Beveren l’épargnante
En 2013, Huy avait décidé de créer le fonds pour le nucléaire, une sorte d’épargne des boni de l’argent du nucléaire. En 2020, il s’élevait à 15 millions (assez pour pouvoir survivre un an sans le nucléaire). Aujourd’hui, il contient 16,5 millions. De l’autre côté de la frontière linguistique, Beveren s’est un peu plus préparée pour l’après: l’épargne de la commune où se situe Doel pèse 40 millions.
Autre différence au nord du pays: Beveren taxe, depuis 2019, le stockage des déchets radioactifs sur le site de Doel. A Huy, c’est non: un texte dans ce sens a été refusé au Conseil Communal, en 2020. La ville entretient un convention de paix fiscale avec la centrale (où Engie prévoit, selon Médor, de stocker les déchets jusqu’en 2100), qui rapporte trois millions à la commune, et qui empêche alors d’émettre d’autres taxes. « Mais cette convention s’arrête en 2023, comme prévu, et on va alors la renégocier », explique Eric Dosogne. La taxe sur le stockage des déchets, ou d’autres taxes, pourraient alors être réfléchies.

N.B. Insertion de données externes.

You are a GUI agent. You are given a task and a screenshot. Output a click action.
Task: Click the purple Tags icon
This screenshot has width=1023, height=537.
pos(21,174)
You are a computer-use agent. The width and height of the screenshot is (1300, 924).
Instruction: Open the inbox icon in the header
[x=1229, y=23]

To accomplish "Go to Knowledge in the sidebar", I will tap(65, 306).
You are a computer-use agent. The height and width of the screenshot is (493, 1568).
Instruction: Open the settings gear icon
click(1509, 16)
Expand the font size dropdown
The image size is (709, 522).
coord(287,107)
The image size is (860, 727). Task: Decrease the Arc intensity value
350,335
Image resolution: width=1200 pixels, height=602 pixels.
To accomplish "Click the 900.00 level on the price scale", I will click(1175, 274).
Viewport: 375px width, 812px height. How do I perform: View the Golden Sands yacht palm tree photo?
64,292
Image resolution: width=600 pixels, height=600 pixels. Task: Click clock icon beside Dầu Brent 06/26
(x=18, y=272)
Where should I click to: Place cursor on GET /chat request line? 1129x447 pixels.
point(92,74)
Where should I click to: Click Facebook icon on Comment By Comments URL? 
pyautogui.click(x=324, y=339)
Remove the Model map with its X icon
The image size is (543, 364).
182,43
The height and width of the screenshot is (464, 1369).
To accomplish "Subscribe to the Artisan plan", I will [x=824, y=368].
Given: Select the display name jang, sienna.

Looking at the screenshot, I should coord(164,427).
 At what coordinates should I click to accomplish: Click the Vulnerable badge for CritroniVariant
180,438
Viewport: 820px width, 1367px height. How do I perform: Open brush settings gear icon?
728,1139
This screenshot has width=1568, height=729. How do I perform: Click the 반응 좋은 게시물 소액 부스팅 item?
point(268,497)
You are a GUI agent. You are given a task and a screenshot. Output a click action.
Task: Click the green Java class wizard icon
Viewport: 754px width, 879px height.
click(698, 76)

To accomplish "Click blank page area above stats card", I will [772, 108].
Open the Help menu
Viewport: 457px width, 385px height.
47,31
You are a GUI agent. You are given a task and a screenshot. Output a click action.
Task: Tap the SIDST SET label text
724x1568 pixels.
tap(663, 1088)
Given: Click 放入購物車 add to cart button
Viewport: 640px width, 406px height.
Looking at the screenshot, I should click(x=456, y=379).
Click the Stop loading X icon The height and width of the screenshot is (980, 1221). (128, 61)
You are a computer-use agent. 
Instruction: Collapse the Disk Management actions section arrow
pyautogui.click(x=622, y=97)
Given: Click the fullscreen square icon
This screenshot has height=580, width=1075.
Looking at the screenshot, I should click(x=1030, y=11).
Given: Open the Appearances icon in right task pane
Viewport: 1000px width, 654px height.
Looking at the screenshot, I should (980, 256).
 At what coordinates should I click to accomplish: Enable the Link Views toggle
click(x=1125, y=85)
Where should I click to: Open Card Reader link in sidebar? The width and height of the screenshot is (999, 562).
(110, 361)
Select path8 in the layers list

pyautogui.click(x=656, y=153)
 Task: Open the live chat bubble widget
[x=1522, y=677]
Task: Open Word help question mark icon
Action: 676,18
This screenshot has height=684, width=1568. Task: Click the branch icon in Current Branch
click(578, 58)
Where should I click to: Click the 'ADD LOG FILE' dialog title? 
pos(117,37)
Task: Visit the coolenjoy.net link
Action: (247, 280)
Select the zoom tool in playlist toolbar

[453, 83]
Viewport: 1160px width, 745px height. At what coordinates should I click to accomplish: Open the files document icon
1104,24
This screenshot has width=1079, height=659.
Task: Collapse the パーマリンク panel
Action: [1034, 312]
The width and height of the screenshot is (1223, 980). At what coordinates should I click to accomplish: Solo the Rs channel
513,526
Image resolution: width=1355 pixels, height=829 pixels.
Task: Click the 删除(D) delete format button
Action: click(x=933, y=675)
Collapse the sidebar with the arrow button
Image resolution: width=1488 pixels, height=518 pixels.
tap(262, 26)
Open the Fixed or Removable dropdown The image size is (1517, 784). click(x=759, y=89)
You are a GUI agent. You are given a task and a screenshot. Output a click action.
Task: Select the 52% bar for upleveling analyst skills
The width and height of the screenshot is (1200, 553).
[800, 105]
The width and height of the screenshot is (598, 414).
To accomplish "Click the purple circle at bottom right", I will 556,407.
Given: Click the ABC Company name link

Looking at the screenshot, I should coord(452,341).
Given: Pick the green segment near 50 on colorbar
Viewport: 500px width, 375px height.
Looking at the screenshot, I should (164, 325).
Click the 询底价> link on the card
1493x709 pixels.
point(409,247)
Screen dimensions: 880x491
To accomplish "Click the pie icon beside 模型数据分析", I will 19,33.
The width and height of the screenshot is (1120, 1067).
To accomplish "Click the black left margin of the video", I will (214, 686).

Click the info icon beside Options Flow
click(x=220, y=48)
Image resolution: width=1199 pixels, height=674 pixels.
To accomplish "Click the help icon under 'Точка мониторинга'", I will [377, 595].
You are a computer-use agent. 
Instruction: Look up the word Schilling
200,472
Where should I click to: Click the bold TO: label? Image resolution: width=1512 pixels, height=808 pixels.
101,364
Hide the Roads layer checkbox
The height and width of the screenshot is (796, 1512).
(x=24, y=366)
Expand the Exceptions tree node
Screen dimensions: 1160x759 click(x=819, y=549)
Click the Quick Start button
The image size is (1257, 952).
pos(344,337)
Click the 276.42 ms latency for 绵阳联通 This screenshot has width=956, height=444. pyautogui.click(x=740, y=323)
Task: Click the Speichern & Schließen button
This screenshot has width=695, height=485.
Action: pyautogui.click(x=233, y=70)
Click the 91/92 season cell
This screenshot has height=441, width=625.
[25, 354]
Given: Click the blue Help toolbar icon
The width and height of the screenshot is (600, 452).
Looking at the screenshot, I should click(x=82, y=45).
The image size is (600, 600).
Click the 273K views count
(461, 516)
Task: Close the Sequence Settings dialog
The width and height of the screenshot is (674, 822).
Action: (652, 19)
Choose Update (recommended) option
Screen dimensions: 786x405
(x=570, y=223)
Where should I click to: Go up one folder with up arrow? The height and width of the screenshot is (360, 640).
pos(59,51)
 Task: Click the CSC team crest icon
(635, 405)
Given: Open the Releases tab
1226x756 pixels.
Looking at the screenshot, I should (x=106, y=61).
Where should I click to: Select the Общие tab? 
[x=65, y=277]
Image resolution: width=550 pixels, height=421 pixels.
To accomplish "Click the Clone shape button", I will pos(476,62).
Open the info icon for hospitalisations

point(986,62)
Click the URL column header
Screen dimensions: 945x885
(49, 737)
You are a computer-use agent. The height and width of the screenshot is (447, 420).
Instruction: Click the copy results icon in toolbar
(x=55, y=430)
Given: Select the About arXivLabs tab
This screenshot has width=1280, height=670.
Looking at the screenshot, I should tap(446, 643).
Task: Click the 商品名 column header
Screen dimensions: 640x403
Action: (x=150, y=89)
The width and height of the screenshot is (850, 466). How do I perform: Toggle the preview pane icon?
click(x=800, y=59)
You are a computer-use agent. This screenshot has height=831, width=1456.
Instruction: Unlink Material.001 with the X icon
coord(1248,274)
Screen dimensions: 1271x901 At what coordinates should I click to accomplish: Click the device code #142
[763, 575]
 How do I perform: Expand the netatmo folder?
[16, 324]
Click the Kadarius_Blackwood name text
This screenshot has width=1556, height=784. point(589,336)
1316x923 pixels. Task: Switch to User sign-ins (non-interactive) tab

Cap sur le futur financier
« Mais la sortie ne va pas se faire d’un instant à l’autre », tempère le bourgmestre ff. « Les trois réacteurs ne seront pas arrêtés en même temps. Et pour le précompte immobilier, on ne va pas passer de neuf millions à zéro. Toute l’activité de démantèlement va aussi nous rapporter de l’argent. »
Mais quelles autres entrées prévoit la Ville pour remplacer l’argent du nucléaire? « On n’a pas attendu la fin du nucléaire pour investir », entonne Eric Dosogne. La Ville veut développer son offre touristique, avec un entre autres un nouveau centre aquatique avec piscines, plages, jacuzzis etc., qui se termineront vers 2025. Elle mise également sur l’immobilier: avec des loyers issus de ses propriétés, avec des précomptes immobiliers (en moyenne de 1000 euros par an) à l’heure où la ville grandit et que de nombreuses nouvelles constructions sont planifiées ou en cours, avec d’autres lieux rachetés, comme un ancien supermarché, pour des partenariats.
Mais 15 millions, ça reste beaucoup d’argent. La ville pourra-t-elle trouver la juste balance? « Cela ne va pas être des budgets faciles à manoeuvrer dans les prochaines années, mais je reste optimiste », réfléchit Eric Dosogne. Il compare à d’autres villes, qui ont perdu les entrées des grandes industries, mais qui se portent aujourd’hui bien, parce qu’elles se sont transformées. « Il n’y a pas de raison que Huy ne réussisse pas cette mutation, comme elle l’a toujours fait au fil des siècles. Elle a toujours eu une existence importante au niveau du pays et de l’Europe, et il n’y a pas de raison que ça ne continue pas », remémore Eric Dosogne.